▶ [What you will do] Reproduce the listing exactly, keeping every word as it is.

*** Begin section ***

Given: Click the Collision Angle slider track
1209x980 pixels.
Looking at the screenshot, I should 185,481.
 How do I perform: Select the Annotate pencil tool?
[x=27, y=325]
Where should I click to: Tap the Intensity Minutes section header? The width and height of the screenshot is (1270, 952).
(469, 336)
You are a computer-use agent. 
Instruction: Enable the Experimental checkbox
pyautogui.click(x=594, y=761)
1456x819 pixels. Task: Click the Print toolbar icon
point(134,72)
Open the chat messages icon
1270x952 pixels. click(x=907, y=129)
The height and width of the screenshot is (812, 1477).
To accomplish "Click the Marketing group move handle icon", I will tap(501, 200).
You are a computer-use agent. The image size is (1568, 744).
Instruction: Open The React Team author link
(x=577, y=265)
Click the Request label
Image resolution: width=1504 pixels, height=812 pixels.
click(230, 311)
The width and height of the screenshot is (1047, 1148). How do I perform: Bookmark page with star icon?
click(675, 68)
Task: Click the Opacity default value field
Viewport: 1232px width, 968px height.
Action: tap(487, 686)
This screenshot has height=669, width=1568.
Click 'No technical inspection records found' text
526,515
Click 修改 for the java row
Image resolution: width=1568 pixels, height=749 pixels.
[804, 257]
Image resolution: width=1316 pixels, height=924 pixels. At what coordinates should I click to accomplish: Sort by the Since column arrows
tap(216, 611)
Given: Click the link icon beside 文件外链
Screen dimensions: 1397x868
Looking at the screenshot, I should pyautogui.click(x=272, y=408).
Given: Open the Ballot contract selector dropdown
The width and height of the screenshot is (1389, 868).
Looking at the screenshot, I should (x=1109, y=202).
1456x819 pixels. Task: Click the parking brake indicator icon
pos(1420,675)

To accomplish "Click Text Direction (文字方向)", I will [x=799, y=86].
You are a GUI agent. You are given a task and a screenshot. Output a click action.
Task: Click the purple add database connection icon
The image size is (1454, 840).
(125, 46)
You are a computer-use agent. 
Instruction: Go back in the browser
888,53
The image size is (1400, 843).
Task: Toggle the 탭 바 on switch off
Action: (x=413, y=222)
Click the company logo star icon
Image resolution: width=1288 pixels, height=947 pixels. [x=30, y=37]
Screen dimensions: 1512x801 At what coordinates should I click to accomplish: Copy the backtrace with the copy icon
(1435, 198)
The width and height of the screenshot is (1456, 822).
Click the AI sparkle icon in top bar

*** End section ***

▶ [Completed task]
Given: Click the Collision Angle slider track
1209x980 pixels.
Looking at the screenshot, I should 185,481.
 How do I perform: Select the Annotate pencil tool?
[x=27, y=325]
Where should I click to: Tap the Intensity Minutes section header? The width and height of the screenshot is (1270, 952).
(469, 336)
You are a computer-use agent. 
Instruction: Enable the Experimental checkbox
pyautogui.click(x=594, y=761)
1456x819 pixels. Task: Click the Print toolbar icon
point(134,72)
Open the chat messages icon
1270x952 pixels. click(x=907, y=129)
The height and width of the screenshot is (812, 1477).
To accomplish "Click the Marketing group move handle icon", I will tap(501, 200).
You are a computer-use agent. The image size is (1568, 744).
Instruction: Open The React Team author link
(x=577, y=265)
Click the Request label
Image resolution: width=1504 pixels, height=812 pixels.
click(230, 311)
The width and height of the screenshot is (1047, 1148). How do I perform: Bookmark page with star icon?
click(675, 68)
Task: Click the Opacity default value field
Viewport: 1232px width, 968px height.
Action: tap(487, 686)
This screenshot has height=669, width=1568.
Click 'No technical inspection records found' text
526,515
Click 修改 for the java row
Image resolution: width=1568 pixels, height=749 pixels.
[804, 257]
Image resolution: width=1316 pixels, height=924 pixels. At what coordinates should I click to accomplish: Sort by the Since column arrows
tap(216, 611)
Given: Click the link icon beside 文件外链
Screen dimensions: 1397x868
Looking at the screenshot, I should pyautogui.click(x=272, y=408).
Given: Open the Ballot contract selector dropdown
The width and height of the screenshot is (1389, 868).
Looking at the screenshot, I should (x=1109, y=202).
1456x819 pixels. Task: Click the parking brake indicator icon
pos(1420,675)

To accomplish "Click Text Direction (文字方向)", I will [x=799, y=86].
You are a GUI agent. You are given a task and a screenshot. Output a click action.
Task: Click the purple add database connection icon
The image size is (1454, 840).
(125, 46)
You are a computer-use agent. 
Instruction: Go back in the browser
888,53
The image size is (1400, 843).
Task: Toggle the 탭 바 on switch off
Action: (x=413, y=222)
Click the company logo star icon
Image resolution: width=1288 pixels, height=947 pixels. [x=30, y=37]
Screen dimensions: 1512x801 At what coordinates should I click to accomplish: Copy the backtrace with the copy icon
(1435, 198)
The width and height of the screenshot is (1456, 822).
Click the AI sparkle icon in top bar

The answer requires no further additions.